15 thoughts on “Bird Photo Challenge #7: Dusky Moorhen

  1. Chris I had no idea of the breeding habits of this often sighted bird, great photos, loved the chicks

    • Yes, I discovered the Lake Borrie Wetlands just recently and was absolutely amazed at the variety of bird species I had never seen or been able to photograph before! Plenty of material for future bird posts… I spent many stunning hours exploring. I even managed to get Mercy bogged and had to get towed out, but that’s another story😝

  2. Oh I just love the fuzzy baby photos! I’ve never seen/heard of this bird before, but feel well informed now. 🙂

    • Hi Nic – glad to hear it… That’s the idea of these posts: I learn about the birds I photograph and try to find interesting bits to write about and surprise our readers☺️ And yes the chicks are quite endearing… It looks like the top of their head has been pecked bare, but it’s the shield growing!

  3. Hi Chris & Wade,I really enjoy following your posts,but when I look at the dark cold sky,& the ” lumpy” seas,give me terra firma anytime…..I think it’s quite amazing what you’ve achieved in altering the look of that tern in flight…..& what a great shot of the albertross a lovely bird ,so graceful in flight.We first saw them in a rookery at the bottom of the South Island of N.Z…Love Frank& Pam

    Sent from my iPad


    • Really pleased you are enjoying the posts Frank and Pam; we like sharing what we do with family and friends and the website makes it easy to show photos. That way you are involved in our sea voyages without the rough seas! Love – Wade and Chris

  4. Lovely series of images, Chris! You did a great job. There is a similar gallinule that is a summer visitor to eastern Canada, but here on the west coast we just have coots and rails. Very informative!
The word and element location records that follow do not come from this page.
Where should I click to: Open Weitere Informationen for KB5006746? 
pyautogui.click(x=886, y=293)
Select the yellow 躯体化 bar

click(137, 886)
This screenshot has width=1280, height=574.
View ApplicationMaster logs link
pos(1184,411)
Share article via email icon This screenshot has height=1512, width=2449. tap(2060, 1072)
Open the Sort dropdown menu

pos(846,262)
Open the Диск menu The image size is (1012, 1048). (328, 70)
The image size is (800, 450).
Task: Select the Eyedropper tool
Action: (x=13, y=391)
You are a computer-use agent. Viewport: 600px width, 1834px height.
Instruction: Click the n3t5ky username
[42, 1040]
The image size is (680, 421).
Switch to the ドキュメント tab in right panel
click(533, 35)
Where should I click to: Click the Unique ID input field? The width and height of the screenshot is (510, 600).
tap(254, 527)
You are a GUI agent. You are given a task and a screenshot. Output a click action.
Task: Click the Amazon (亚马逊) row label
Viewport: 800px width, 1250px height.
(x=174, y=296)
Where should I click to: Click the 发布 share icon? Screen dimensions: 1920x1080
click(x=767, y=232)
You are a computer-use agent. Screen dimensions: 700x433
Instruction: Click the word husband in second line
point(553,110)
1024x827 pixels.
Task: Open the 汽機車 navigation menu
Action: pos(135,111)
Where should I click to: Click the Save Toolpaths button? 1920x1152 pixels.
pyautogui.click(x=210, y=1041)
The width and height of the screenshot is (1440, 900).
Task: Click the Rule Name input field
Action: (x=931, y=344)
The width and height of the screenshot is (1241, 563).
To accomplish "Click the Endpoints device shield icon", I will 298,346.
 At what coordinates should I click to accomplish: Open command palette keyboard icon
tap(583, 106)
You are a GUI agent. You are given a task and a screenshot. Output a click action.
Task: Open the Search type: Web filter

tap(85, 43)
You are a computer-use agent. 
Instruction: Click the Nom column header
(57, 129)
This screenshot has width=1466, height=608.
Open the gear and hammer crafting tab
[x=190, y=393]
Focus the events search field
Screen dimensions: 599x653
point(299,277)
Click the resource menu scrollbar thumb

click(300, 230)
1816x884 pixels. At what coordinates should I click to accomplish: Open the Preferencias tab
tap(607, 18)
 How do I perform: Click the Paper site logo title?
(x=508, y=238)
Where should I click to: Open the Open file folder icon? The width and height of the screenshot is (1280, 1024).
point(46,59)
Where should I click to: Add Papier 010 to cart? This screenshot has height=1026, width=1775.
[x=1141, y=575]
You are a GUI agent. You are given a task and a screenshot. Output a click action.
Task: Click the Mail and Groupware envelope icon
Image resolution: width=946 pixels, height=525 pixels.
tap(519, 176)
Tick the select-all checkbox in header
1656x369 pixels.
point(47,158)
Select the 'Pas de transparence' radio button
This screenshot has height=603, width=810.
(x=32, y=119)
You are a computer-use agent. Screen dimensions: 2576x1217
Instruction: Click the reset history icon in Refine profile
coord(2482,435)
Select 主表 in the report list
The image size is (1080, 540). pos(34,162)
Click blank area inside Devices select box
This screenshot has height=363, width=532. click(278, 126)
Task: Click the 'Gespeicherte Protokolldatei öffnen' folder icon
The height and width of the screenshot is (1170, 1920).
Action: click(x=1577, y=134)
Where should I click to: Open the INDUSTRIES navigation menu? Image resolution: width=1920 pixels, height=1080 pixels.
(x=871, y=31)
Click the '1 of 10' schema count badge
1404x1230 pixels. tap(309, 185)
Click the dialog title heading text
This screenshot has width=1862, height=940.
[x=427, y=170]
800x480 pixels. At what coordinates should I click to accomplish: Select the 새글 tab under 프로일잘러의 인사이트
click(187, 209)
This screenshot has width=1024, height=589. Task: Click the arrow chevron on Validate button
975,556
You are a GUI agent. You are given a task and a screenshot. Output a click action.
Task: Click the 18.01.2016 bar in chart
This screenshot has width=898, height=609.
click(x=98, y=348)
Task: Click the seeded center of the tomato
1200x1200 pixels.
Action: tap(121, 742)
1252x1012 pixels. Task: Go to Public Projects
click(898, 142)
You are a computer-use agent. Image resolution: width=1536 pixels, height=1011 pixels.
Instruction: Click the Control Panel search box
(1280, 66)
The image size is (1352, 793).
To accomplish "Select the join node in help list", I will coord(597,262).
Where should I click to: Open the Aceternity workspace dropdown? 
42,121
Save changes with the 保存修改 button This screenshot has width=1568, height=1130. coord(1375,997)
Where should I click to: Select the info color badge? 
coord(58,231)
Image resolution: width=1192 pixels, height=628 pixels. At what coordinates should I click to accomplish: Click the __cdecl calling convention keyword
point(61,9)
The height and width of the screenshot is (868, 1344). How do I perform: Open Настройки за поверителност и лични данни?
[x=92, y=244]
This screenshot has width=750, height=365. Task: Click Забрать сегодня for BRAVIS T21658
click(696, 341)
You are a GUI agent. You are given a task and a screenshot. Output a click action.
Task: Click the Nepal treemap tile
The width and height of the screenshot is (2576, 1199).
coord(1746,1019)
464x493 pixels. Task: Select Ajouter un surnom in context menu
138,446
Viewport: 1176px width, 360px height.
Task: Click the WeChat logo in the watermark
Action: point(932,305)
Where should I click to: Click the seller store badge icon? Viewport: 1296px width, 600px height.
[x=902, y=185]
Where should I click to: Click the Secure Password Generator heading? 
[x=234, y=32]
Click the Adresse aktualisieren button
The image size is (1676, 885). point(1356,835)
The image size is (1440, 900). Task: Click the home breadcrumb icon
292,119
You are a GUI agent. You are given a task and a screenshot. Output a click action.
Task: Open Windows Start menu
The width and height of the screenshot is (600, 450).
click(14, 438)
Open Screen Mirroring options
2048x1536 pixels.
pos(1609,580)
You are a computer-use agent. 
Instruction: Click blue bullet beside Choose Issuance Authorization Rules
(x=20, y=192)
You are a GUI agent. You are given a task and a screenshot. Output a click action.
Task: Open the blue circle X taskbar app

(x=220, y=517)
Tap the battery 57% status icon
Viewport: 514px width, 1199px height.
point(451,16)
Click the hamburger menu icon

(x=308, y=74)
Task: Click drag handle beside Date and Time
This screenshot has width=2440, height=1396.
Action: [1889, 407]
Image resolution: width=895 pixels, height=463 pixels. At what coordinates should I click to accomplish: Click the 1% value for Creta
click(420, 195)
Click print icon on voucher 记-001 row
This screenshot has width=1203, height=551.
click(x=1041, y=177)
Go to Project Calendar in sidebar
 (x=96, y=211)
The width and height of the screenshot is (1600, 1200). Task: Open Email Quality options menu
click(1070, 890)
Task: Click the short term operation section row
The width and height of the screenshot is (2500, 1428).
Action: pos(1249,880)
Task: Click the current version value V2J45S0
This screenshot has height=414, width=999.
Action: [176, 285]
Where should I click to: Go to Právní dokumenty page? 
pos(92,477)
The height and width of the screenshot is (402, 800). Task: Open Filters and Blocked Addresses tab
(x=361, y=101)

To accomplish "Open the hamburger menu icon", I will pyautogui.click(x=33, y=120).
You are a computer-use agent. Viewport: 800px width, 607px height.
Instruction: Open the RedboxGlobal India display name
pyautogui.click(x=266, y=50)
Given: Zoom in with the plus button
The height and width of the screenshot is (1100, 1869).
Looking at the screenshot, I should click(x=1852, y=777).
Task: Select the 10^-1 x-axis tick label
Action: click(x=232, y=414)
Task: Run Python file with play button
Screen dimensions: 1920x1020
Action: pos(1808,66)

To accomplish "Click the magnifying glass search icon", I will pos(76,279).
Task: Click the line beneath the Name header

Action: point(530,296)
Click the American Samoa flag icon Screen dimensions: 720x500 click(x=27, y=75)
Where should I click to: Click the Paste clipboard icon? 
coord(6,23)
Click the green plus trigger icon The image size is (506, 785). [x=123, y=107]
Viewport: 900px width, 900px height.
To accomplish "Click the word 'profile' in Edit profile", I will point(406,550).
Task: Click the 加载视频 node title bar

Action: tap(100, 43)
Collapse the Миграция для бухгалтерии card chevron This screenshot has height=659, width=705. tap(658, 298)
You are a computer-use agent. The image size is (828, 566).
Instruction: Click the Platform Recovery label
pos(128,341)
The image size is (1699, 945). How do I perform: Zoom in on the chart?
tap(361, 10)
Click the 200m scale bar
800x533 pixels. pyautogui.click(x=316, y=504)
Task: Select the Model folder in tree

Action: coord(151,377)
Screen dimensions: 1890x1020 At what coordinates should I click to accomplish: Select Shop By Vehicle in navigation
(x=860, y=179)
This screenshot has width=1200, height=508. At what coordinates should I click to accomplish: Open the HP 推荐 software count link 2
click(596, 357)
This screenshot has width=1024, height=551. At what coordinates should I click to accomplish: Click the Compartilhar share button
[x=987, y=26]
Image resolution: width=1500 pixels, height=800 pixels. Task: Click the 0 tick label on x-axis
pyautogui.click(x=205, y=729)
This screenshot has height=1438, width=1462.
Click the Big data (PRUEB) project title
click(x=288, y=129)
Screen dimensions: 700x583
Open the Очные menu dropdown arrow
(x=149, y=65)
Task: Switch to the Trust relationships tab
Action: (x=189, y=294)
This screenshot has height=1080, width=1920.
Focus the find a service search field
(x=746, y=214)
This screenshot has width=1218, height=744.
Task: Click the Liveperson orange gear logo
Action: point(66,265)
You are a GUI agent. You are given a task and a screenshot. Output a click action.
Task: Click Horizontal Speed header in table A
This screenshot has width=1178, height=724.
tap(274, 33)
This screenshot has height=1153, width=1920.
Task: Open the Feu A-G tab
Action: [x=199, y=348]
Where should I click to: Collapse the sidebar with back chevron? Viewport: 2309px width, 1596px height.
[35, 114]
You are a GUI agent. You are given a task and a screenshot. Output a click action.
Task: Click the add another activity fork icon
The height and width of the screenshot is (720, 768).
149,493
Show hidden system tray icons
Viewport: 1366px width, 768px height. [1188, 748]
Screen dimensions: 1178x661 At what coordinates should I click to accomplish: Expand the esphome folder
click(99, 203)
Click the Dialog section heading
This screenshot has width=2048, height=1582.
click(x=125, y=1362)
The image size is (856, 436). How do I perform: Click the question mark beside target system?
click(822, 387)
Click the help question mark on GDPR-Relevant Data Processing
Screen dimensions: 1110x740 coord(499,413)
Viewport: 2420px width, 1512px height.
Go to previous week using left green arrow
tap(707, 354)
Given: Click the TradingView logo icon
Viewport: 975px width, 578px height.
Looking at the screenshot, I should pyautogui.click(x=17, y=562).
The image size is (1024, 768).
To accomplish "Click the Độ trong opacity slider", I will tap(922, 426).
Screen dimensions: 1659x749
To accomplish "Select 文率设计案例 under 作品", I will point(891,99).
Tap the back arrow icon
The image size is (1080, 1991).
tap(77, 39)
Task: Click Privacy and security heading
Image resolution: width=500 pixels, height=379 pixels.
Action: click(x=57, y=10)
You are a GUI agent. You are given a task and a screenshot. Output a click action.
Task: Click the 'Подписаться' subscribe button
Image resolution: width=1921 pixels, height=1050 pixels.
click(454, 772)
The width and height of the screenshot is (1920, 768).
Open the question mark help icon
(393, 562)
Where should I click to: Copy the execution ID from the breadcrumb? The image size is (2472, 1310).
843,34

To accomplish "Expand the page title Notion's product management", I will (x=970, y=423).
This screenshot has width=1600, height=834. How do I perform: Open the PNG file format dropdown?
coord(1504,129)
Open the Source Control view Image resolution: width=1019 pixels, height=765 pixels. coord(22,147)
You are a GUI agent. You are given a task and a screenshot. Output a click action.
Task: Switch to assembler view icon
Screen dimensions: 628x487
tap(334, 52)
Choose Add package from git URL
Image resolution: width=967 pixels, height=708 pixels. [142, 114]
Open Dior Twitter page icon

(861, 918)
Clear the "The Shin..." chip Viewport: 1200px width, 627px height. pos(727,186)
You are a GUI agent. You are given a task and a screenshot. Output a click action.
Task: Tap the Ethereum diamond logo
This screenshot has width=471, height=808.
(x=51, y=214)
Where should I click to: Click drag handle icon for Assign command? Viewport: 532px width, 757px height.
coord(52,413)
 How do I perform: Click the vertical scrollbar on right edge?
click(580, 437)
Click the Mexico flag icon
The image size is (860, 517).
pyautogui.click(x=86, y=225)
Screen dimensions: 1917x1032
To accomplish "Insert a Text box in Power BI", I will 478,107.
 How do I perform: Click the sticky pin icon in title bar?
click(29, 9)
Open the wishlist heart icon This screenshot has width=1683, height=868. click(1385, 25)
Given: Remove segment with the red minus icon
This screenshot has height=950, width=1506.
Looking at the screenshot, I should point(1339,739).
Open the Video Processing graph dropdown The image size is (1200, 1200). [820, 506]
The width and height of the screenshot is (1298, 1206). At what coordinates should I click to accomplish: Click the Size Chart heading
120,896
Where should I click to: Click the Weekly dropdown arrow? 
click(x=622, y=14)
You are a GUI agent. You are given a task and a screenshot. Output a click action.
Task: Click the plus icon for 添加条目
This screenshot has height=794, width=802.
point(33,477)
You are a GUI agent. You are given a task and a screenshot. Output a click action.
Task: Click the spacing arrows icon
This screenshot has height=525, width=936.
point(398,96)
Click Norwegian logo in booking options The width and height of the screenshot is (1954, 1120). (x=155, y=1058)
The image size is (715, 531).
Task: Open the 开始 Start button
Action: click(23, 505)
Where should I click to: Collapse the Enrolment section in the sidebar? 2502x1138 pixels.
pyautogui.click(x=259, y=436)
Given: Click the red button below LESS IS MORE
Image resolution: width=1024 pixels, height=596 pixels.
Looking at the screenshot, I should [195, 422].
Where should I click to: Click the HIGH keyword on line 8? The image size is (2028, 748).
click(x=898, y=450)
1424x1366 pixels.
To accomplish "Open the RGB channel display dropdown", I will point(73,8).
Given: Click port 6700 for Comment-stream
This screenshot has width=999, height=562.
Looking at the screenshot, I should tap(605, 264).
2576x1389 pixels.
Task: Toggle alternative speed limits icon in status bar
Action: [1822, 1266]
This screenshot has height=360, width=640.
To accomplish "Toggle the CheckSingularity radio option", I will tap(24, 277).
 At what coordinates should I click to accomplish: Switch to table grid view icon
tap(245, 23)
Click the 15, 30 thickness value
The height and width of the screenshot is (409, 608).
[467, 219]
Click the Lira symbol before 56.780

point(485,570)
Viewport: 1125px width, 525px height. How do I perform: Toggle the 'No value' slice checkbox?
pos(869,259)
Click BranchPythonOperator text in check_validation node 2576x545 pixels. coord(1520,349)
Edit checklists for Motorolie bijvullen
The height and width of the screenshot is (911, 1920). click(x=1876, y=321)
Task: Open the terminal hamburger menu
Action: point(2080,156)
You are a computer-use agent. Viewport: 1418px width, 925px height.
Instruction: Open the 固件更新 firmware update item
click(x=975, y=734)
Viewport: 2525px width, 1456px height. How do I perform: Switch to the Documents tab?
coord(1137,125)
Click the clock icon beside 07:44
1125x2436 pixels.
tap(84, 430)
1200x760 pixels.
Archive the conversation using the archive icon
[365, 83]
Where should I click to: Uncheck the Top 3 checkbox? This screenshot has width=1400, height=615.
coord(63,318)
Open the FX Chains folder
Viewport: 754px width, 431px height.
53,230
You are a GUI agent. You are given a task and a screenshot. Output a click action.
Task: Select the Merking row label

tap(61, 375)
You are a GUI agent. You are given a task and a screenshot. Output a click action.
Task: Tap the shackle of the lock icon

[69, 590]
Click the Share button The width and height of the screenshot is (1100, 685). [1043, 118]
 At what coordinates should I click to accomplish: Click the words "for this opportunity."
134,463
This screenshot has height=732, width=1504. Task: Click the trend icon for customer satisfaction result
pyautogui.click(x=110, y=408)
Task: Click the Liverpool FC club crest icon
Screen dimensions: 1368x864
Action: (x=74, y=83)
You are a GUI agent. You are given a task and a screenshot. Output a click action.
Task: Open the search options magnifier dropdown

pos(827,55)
  5. I’m hoping someone can answer me here. I was picking up rubbish and plastic water bottles at a park by a pond, and what appeared as a dusky moorhen was packing to and fro on its own by the edge. I wanted to get closer just to get rid of the bottles about to enter the water, but this bird kept following me around. I wasn’t sure if it was breeding and being territorial, or if it was just curious. Later I was throwing birdseed in the hope of distracting it (so that I could pick up those empty bottles near it) and it ignored the seeds and kept walking toward me. I have never heard of such birds being aggressive toward humans and am just wondering if anyone can explain why it stayed in that area (by the pond) and then when I came near it, kept walking directly toward me, even up to around 10 metres distance.